Todos los días, en todos los lugares, se ven escenas como esta: personas que argumentan que no pueden decir la verdad: que la dirán cuando llegue el momento oportuno; que la verdad es demasiado cruel para ser dicha en el momento; que la omiten porque aman a la otra persona. Pero, el texto de hoy afirma que la mentira, no importa el nombre que le des ni el justificativo que inventes, es maligna. Nace en la mente del enemigo; él es el padre de la mentira.

¿Estás escondiendo algo que debes decir? El mejor momento para decir la verdad es ahora; jamás habrá momento más oportuno. La verdad es como una herida limpia: sangra, duele, pero sana. La mentira, por el contrario, es como una herida infectada, que tarde o temprano te lleva a la muerte.

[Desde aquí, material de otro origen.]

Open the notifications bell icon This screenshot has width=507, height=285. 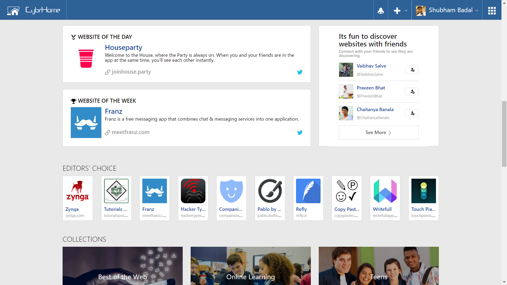tap(381, 11)
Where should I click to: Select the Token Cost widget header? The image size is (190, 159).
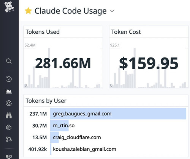pyautogui.click(x=149, y=32)
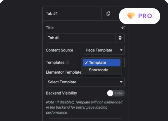Click the PRO badge label
Screen dimensions: 168x121
[x=145, y=16]
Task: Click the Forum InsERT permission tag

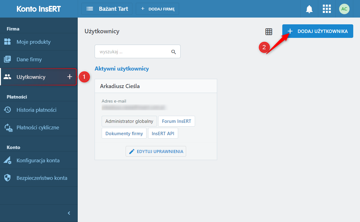Action: point(176,121)
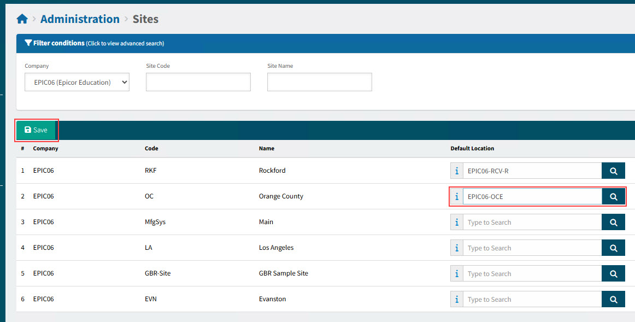This screenshot has width=635, height=322.
Task: Click Default Location field for Main site
Action: (x=532, y=223)
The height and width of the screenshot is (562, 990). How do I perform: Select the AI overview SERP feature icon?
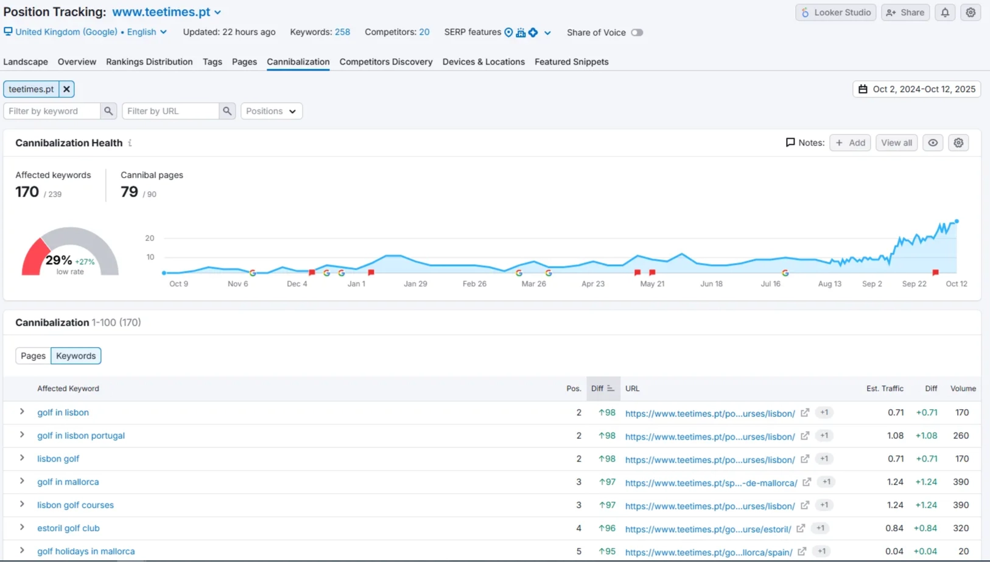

¿Por qué no haces de este día el día de la verdad en tu vida? Ve a Jesús, permanece a su lado: él es el camino, la verdad y la vida. Él te dará fuerzas para salir del mundo de oscuridad en el que vives, rodeado de mentiras o medias verdades. Y recuerda: “[el diablo] ha sido homicida desde el principio, y no ha permanecido en la verdad, porque no hay verdad en él”.